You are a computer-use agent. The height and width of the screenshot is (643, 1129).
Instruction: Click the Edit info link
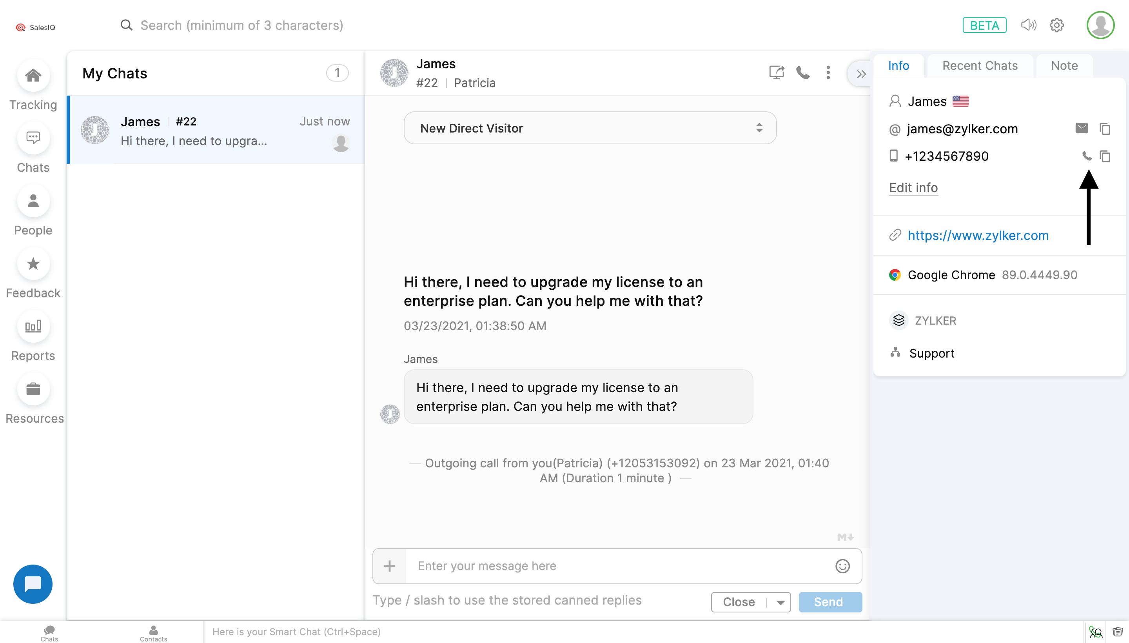click(913, 188)
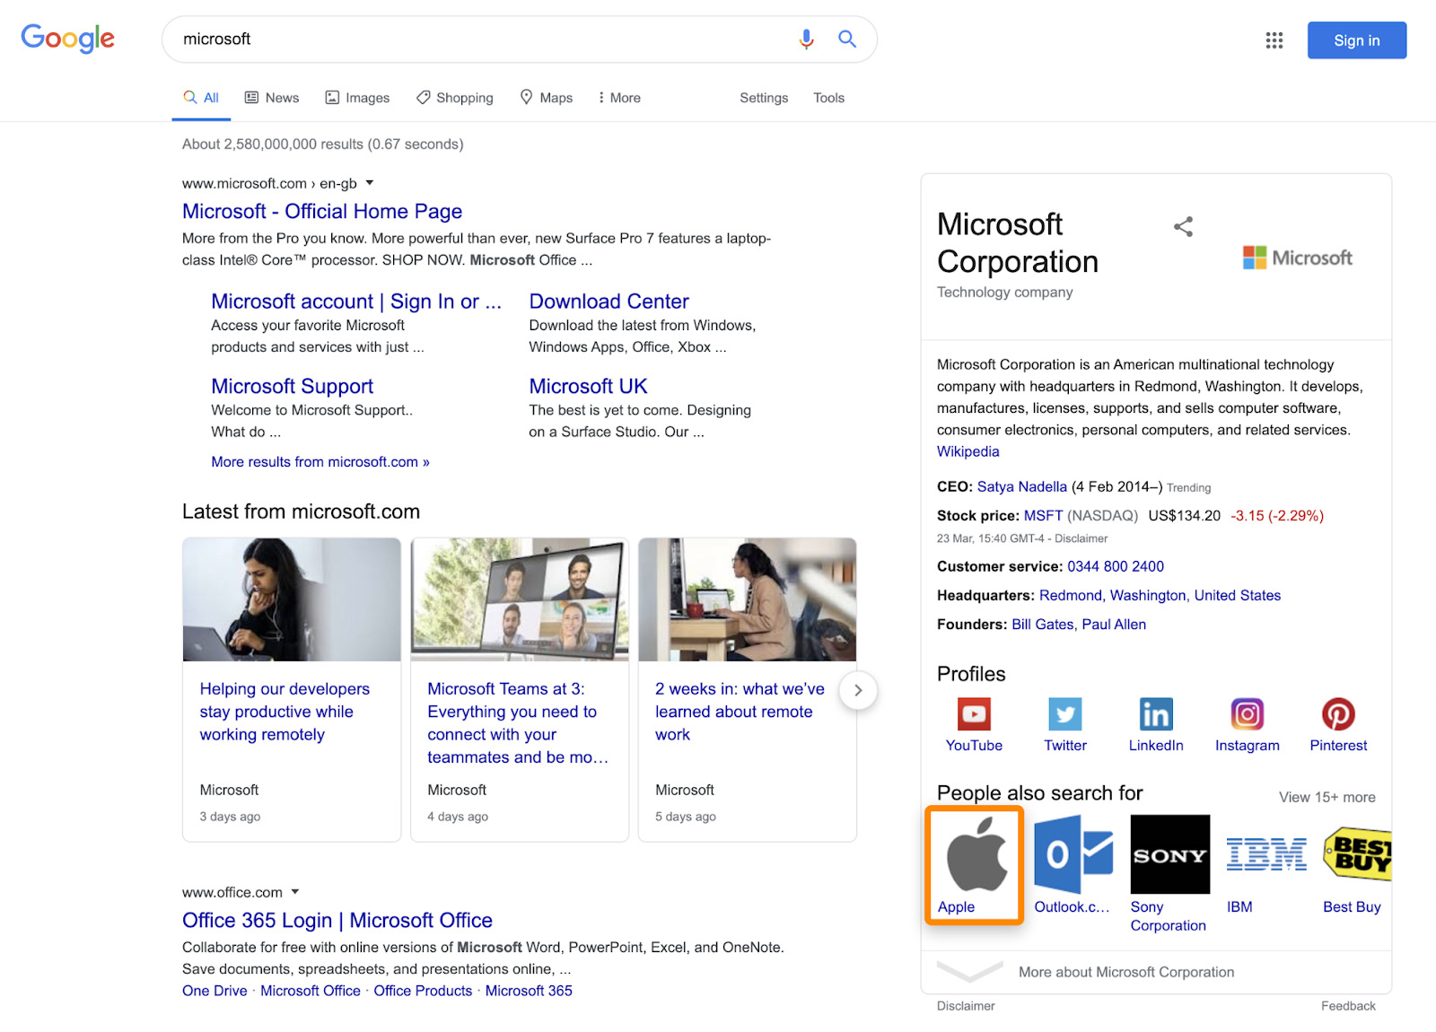Open the Wikipedia link in the knowledge panel
This screenshot has height=1032, width=1436.
968,451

____________

**TASK REQUIREMENTS**
An exact retyping of each record, with no pictures, is the answer required.

**RESPONSE BELOW**
You are a computer-use agent. The height and width of the screenshot is (643, 1129).
Instruction: Click the Edit info link
click(913, 188)
Open the Wikipedia link in the knowledge panel
This screenshot has height=1032, width=1436.
968,451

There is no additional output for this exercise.